Open up the trunk and you will see that it does not run deep. The reason is the multitude of batteries wedged between the rear seat and actual trunk space. Compared to normal Regals, it would not be wise to carry long items in this model. Cargo space is sufficient for just a long weekend’s trip for four.
However, if one would look for any indication that this Buick had the eAssist under the hood, the 17-inch alloys shod with Michelin Energy tires are a dead giveaway. Only the trained eye would know to look for this, as these “smaller” wheels are only available as part of the eAssist package.
Yet, the Regal does have its foibles. I had a couple of friends complain about the seats. They were firm – despite the balance of bolster and lumbar adjustment on the driver’s side. Still, if you had to do a long drive in the eAssist, try out the other models first to confirm if you have any issues with the seats. Rear room is a bit tight for long journeys.
I do miss the Interactive Drive System from last year’s CXL Turbo. That Sport mode was fantastic. In the eAssist, you do not have that option. It is competent, but not overly exciting in its overall driving dynamics.
As for the eAssist system, it’s not exactly fluid or responsive to your right foot. When you brake, you can feel the engine transitioning to the electric motor, with the stop-start jerking the engine/motor to a full stop. Standing starts are sluggish regardless of which motor you have on – especially in passing or getting onto a highway. Once you get going – it is quite good. The electric motor has nothing to do with additional power when at speed, but you have to wonder if there is more than 182 horsepower on tap in the ECOTEC.
The trade off for all of this is fuel consumption. While I enjoyed filling the eAssist with regular petrol (The Turbo and the GS takes Premium), I was quite pleased with the mileage I got. The overall consumption figure was 30.2MPG, equal to the two compacts that sat alongside the Regal during its stay at the V&R Garage.
At $34,930, it is quite a bit of coin to pay for a car that gets over 30MPG. I had a fully equipped Premium II group model with optional sunroof and navigation system. Included with the sticker price was the $2,000 for the privilege of driving the eAssist.
Is the eAssist system worth the extra $2,000? If you consider the fuel economy aspect, it may be beneficial. However, it is not the best setup for the Regal. The standard 2.4litre ECOTEC four-cylinder is sufficient, despite what many of my colleagues have said last year when the Regal was first introduced. You could always jump to the GS – 270 horsepower of pure performance. For less than $3,000 more, you can have a real enthusiast’s car that delights you at every turn.

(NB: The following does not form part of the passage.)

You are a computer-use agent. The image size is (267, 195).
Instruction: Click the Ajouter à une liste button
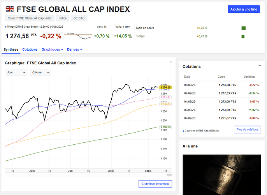244,9
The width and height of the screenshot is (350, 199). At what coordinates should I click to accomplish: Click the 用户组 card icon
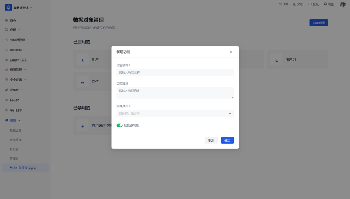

My choice – let’s go back to the 220 horsepower Turbo. If I equipped it as it was last year – Interactive Drive Control being the focal point of the package – it is just $1,000 more than the eAssist I drove. Yes, I will lose precious fuel economy by going with the regular ol’ Turbo (They call it the Premium III package for those keeping score), but I get fluid performance and more responsiveness from a Regal. Hardcore enthusiasts will argue that I will be short 50 horsepower if I did not get the more desirable GS, but would you rather have a Buick that gets the job done or simply be satisfied with good fuel economy through a so-called “mild” hybrid system?
While I honor the Buick Regal for being one of the catalysts in the growth of V&R, I know I will be presented with other vehicles that will challenge its pedestal standing. Some have already passed through my hands – with more to come. The Regal works for plenty of people, and deserve more sales volume than at present. Yet, it is not perfect.
It is still Victory & Reseda‘s reigning Vehicle of the Year…until November.
DISCLAIMER: Vehicle provided by General Motors.